Exercise aim: Copy out every line of the data that follows, exactly.

=== Records supplied ===

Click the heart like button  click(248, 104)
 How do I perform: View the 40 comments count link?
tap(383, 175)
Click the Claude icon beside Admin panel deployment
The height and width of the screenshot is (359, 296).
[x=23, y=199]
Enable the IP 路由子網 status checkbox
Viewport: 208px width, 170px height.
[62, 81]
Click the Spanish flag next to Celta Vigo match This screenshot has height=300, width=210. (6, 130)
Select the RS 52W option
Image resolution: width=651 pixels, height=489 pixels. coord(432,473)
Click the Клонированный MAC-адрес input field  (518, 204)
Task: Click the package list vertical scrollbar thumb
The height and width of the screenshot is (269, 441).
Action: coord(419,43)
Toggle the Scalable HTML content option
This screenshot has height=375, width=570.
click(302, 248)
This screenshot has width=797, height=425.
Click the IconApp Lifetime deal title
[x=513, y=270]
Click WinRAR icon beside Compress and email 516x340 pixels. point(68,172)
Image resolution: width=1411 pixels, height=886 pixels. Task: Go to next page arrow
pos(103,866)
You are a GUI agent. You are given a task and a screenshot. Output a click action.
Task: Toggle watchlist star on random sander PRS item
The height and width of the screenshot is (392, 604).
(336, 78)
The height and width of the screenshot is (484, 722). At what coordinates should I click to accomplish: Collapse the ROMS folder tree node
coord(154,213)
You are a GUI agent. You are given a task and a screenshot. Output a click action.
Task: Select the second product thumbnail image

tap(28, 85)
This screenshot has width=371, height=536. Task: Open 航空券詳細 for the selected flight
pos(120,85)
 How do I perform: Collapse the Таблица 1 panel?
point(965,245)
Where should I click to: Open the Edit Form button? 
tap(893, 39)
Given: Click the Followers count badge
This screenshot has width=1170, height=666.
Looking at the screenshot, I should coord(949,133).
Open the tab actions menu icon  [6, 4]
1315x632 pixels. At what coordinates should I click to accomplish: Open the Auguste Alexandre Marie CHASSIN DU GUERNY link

===

Task result:
Click the heart like button  click(248, 104)
 How do I perform: View the 40 comments count link?
tap(383, 175)
Click the Claude icon beside Admin panel deployment
The height and width of the screenshot is (359, 296).
[x=23, y=199]
Enable the IP 路由子網 status checkbox
Viewport: 208px width, 170px height.
[62, 81]
Click the Spanish flag next to Celta Vigo match This screenshot has height=300, width=210. (6, 130)
Select the RS 52W option
Image resolution: width=651 pixels, height=489 pixels. coord(432,473)
Click the Клонированный MAC-адрес input field  (518, 204)
Task: Click the package list vertical scrollbar thumb
The height and width of the screenshot is (269, 441).
Action: coord(419,43)
Toggle the Scalable HTML content option
This screenshot has height=375, width=570.
click(302, 248)
This screenshot has width=797, height=425.
Click the IconApp Lifetime deal title
[x=513, y=270]
Click WinRAR icon beside Compress and email 516x340 pixels. point(68,172)
Image resolution: width=1411 pixels, height=886 pixels. Task: Go to next page arrow
pos(103,866)
You are a GUI agent. You are given a task and a screenshot. Output a click action.
Task: Toggle watchlist star on random sander PRS item
The height and width of the screenshot is (392, 604).
(336, 78)
The height and width of the screenshot is (484, 722). At what coordinates should I click to accomplish: Collapse the ROMS folder tree node
coord(154,213)
You are a GUI agent. You are given a task and a screenshot. Output a click action.
Task: Select the second product thumbnail image

tap(28, 85)
This screenshot has width=371, height=536. Task: Open 航空券詳細 for the selected flight
pos(120,85)
 How do I perform: Collapse the Таблица 1 panel?
point(965,245)
Where should I click to: Open the Edit Form button? 
tap(893, 39)
Given: Click the Followers count badge
This screenshot has width=1170, height=666.
Looking at the screenshot, I should coord(949,133).
Open the tab actions menu icon  [6, 4]
1315x632 pixels. At what coordinates should I click to accomplish: Open the Auguste Alexandre Marie CHASSIN DU GUERNY link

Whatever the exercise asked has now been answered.